Sta112FS 6. Data types

September 15, 2015

Today's agenda

Introduction of teams
Brief disussion of data types
Introduction of the Paris Paintings dataset
Application Exercise: explore Paris Paintings
Due Thursday: Finish App Ex + add info to your GitHub profile

Data structures and dimensionality

Dimensions	Homogeneous	Heterogeneous
1d	Vector (atomic vector)	List (generic vector)
2d	Matrix	Data Frame
nd	Array	—

Vectors

Vector types

R has six basic atomic vector types, but for now we'll only focus on the first four:

logical
double
integer
character
complex
raw

Vector types - examples

logical - boolean values TRUE and FALSE

typeof(TRUE)

## [1] "logical"

character - character strings

typeof("hello")

## [1] "character"

typeof('world')

## [1] "character"

Vector types - examples

double - floating point numerical values (default numerical type)

typeof(1.335)

## [1] "double"

typeof(7)

## [1] "double"

integer - integer numerical values (indicated with an L)

typeof(7L)

## [1] "integer"

typeof(1:3)

## [1] "integer"

Concatenation

Vectors can be constructed using the c() function.

c(1, 2, 3)

## [1] 1 2 3

c("Hello", "World!")

## [1] "Hello"  "World!"

c(1, c(2, c(3)))

## [1] 1 2 3

Coercion

R is a dynamically typed language – it will happily convert between the various types without complaint.

c(1, "Hello")

## [1] "1"     "Hello"

c(FALSE, 3L)

## [1] 0 3

c(1.2, 3L)

## [1] 1.2 3.0

Missing Values

R uses NA to represent missing values in its data structures.

typeof(NA)

## [1] "logical"

Other Special Values

NaN - Not a number

Inf - Positive infinity

-Inf - Negative infinity

pi / 0

## [1] Inf

0 / 0

## [1] NaN

1/0 + 1/0

## [1] Inf

1/0 - 1/0

## [1] NaN

NaN / NA

## [1] NaN

NaN * NA

## [1] NaN

Quick activity: 5 minutes, in teams

What is the type of the following vectors? Explain why they have that type.

c(1, NA+1L, "C")
c(1L / 0, NA)
c(1:3, 5)
c(3L, NaN+1L)
c(NA, TRUE)

Lists

Lists are generic vectors: 1d and can contain any combination of R objects.

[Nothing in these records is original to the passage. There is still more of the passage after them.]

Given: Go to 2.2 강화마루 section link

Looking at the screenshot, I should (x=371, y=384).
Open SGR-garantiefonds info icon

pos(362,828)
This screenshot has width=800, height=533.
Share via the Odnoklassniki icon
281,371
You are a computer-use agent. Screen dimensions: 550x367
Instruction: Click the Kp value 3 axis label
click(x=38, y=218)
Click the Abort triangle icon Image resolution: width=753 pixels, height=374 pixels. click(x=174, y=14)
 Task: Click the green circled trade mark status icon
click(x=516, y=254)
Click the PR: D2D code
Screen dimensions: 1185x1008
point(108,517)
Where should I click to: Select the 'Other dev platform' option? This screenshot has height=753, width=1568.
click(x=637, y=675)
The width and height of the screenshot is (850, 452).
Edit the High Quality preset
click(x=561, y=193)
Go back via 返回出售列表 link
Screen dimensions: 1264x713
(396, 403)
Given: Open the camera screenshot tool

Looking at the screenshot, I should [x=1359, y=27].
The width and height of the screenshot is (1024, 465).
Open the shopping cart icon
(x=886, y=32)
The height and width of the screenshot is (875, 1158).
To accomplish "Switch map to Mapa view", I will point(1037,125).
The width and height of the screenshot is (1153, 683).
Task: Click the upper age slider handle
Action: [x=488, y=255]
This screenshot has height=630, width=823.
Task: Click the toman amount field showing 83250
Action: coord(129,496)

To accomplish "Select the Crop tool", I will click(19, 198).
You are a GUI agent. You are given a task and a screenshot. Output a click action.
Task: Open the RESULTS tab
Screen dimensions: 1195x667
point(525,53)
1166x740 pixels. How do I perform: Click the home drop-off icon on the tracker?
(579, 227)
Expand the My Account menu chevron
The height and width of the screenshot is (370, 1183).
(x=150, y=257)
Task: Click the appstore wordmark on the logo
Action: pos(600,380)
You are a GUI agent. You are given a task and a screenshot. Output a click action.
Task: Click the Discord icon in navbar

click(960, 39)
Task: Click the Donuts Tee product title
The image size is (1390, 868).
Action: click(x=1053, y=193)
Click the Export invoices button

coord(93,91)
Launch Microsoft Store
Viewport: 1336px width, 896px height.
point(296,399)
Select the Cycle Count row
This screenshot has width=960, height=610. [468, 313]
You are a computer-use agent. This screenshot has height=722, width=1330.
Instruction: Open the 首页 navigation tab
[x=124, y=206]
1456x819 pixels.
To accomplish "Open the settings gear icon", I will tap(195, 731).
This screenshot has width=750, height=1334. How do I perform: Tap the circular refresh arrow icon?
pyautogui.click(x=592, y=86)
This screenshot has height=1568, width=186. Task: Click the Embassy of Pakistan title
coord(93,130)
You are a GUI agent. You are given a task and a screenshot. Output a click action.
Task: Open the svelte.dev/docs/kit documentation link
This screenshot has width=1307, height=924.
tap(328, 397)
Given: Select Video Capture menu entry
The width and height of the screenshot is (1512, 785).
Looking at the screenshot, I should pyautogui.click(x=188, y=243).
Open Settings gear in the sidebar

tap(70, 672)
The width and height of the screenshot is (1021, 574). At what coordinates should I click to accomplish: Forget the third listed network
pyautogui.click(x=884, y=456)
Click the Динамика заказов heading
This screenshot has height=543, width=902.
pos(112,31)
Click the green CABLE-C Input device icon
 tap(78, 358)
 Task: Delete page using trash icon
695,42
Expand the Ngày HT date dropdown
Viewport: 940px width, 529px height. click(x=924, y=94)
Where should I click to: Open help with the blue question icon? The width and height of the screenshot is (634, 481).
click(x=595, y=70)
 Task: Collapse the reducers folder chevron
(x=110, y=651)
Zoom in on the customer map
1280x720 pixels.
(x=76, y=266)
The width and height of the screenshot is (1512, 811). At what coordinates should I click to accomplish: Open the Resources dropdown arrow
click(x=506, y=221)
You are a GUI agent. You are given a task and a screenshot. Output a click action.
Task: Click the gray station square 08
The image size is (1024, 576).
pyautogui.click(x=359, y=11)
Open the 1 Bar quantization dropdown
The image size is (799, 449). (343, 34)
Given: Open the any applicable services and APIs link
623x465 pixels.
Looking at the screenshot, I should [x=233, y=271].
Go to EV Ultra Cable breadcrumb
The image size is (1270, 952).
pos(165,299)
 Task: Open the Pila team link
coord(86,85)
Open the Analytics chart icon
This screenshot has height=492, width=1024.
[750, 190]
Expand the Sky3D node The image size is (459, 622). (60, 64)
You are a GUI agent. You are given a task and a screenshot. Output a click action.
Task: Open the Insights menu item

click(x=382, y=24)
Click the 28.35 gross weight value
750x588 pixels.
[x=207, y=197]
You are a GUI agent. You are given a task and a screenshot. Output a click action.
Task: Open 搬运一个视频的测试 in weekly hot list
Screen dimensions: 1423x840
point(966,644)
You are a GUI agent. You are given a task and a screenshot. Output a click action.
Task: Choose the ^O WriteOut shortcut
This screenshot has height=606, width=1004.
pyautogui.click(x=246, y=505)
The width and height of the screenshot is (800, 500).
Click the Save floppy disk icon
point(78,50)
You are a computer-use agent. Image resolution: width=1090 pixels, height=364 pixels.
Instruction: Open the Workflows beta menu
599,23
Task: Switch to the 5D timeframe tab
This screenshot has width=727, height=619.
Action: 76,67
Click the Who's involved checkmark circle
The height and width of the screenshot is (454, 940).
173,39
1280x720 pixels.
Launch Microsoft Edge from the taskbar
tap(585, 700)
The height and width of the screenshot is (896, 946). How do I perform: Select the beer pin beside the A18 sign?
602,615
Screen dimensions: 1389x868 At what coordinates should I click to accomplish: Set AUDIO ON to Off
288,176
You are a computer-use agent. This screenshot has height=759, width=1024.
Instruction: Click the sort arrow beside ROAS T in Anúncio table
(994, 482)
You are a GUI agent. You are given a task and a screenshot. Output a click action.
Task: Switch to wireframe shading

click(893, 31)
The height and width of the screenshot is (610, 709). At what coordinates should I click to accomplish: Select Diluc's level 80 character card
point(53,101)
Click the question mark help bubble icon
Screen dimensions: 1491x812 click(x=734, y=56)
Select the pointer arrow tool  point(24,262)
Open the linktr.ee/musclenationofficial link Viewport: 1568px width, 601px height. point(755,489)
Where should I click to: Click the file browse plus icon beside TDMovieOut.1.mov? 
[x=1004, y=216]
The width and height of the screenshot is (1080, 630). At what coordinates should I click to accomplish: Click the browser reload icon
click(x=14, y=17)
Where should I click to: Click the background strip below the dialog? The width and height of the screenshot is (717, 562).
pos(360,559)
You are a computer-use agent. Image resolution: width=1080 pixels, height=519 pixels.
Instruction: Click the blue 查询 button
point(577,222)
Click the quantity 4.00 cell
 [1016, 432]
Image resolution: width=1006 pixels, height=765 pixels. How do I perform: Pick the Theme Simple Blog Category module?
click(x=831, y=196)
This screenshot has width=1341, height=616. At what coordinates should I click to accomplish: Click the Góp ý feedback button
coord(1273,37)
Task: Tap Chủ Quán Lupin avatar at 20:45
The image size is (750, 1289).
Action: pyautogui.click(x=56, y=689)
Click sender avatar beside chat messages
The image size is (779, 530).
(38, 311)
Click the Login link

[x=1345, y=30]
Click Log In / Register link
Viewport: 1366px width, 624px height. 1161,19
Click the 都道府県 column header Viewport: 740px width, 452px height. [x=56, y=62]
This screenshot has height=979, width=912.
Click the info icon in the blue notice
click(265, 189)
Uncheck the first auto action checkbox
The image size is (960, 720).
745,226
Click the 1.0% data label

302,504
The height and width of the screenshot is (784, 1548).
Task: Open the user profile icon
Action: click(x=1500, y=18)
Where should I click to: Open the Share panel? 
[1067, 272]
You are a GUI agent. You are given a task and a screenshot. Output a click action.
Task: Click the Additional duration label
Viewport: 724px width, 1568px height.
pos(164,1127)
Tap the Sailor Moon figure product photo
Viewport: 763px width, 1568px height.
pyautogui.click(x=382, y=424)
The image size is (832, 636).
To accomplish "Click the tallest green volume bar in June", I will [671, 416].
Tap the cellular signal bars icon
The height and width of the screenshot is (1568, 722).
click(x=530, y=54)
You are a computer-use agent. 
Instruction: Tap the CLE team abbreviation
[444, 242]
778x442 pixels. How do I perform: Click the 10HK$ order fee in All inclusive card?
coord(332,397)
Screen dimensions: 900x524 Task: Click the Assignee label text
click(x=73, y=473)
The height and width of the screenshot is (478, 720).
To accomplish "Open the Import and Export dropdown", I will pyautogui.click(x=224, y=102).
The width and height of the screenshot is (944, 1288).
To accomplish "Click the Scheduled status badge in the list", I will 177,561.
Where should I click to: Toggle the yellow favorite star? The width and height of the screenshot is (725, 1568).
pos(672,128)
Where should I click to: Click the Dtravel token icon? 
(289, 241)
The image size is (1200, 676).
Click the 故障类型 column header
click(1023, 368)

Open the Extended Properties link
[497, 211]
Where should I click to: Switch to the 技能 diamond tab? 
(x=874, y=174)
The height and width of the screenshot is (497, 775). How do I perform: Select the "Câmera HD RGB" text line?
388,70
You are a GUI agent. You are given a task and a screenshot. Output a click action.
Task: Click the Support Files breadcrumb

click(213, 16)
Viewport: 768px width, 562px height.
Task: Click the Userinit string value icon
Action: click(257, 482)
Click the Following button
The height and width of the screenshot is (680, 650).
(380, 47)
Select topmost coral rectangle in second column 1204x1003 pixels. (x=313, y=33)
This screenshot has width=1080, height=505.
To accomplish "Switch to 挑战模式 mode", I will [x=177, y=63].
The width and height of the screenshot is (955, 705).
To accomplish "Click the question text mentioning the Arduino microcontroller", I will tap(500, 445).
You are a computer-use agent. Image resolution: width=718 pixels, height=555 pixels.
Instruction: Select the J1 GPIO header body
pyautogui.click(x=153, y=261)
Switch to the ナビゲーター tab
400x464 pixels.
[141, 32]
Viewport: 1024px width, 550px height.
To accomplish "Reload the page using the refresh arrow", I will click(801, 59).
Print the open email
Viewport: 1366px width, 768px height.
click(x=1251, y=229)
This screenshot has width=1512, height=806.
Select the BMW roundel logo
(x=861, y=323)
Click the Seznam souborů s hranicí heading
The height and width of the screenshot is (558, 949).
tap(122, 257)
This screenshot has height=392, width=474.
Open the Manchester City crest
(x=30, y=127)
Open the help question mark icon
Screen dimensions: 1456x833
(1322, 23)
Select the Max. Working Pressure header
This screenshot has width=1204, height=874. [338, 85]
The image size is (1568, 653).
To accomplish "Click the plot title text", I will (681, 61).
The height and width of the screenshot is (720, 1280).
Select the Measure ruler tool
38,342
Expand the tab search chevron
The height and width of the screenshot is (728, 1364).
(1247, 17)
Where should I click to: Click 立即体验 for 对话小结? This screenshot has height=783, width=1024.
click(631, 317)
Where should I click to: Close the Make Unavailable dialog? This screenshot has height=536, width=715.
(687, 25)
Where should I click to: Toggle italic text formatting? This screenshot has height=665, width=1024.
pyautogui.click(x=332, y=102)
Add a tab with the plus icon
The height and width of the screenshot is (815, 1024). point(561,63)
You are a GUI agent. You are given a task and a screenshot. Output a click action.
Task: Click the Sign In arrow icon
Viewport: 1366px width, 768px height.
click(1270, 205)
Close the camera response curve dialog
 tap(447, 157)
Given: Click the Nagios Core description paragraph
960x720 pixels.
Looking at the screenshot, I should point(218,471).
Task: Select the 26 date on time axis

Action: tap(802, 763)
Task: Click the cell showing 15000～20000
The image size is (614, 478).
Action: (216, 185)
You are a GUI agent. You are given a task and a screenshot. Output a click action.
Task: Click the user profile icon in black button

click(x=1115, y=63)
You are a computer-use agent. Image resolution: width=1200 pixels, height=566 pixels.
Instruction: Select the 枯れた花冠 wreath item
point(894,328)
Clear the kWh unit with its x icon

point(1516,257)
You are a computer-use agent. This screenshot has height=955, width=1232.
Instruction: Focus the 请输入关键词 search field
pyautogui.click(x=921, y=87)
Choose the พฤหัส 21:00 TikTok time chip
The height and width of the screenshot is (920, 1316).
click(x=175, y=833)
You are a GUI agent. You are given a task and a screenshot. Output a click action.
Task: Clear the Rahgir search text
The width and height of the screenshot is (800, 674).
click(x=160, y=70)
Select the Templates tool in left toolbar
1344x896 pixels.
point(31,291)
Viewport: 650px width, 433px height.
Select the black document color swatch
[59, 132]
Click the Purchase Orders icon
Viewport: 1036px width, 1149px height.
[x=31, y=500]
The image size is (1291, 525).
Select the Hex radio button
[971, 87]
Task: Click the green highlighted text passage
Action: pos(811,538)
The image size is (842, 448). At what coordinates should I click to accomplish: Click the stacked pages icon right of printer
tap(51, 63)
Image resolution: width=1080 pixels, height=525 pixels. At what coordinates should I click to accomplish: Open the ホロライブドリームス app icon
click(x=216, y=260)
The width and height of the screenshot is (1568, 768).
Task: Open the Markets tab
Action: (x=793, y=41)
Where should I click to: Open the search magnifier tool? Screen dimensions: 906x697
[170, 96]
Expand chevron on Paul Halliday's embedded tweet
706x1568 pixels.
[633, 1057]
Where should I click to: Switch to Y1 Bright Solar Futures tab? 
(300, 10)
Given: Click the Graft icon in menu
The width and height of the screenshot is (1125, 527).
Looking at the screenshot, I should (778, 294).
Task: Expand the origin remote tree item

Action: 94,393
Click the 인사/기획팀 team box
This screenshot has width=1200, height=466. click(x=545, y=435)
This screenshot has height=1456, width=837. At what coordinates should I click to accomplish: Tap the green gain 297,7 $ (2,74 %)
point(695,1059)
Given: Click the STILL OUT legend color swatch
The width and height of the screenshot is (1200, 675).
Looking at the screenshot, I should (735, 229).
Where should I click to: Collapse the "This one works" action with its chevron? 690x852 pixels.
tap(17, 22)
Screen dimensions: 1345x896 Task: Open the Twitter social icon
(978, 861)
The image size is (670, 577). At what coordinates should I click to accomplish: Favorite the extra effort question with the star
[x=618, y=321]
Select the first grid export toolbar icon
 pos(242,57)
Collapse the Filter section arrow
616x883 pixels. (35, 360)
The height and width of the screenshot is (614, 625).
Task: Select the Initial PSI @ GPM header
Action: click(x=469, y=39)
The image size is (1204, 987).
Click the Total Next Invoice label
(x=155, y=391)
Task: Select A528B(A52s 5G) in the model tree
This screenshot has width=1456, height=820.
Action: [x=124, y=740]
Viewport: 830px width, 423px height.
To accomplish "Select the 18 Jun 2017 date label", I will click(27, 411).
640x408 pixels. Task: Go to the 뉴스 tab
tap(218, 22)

mylist = list("A", 1:4, c(TRUE, FALSE), (1:4)/2)
mylist

## [[1]]
## [1] "A"
## 
## [[2]]
## [1] 1 2 3 4
## 
## [[3]]
## [1]  TRUE FALSE
## 
## [[4]]
## [1] 0.5 1.0 1.5 2.0

str(mylist)

## List of 4
##  $ : chr "A"
##  $ : int [1:4] 1 2 3 4
##  $ : logi [1:2] TRUE FALSE
##  $ : num [1:4] 0.5 1 1.5 2

Named lists

Because of their more complex structure we often want to name the elements of a list (we can also do this with vectors). This can make reading and accessing the list more straight forward.

myotherlist <- list(A = "hello", B = 1:4, "knock knock" = "who's there?")
str(myotherlist)

## List of 3
##  $ A          : chr "hello"
##  $ B          : int [1:4] 1 2 3 4
##  $ knock knock: chr "who's there?"

names(myotherlist)

## [1] "A"           "B"           "knock knock"

myotherlist$B

## [1] 1 2 3 4

Vectors vs. lists - [ vs. [[

x <- c(8,4,7)
x[1]

## [1] 8

x[[1]]

## [1] 8

y <- list(8,4,7)
y[2]

## [[1]]
## [1] 4

y[[2]]

## [1] 4

Data Frames

A data frame is the most commonly used data structure in R, they are just a list of equal length vectors (usually atomic, but you can use generic as well). Each vector is treated as a column and elements of the vectors as rows.

Most often a data frame will be constructed by reading in from a file, but we can also create them from scratch.

df <- data.frame(x = 1:3, y = c("a", "b", "c"))
str(df)

## 'data.frame':    3 obs. of  2 variables:
##  $ x: int  1 2 3
##  $ y: Factor w/ 3 levels "a","b","c": 1 2 3

attributes(df)

## $names
## [1] "x" "y"
## 
## $row.names
## [1] 1 2 3
## 
## $class
## [1] "data.frame"

class(df$x)

## [1] "integer"

class(df$y)

## [1] "factor"

Strings (Characters) vs Factors

By default R will often attempt to convert character vectors into factors when they are included in a data frame. Sometimes this is useful, sometimes it isn't – either way it is important to know what type/class you are working with. This behavior can be changed using the stringsAsFactors argument.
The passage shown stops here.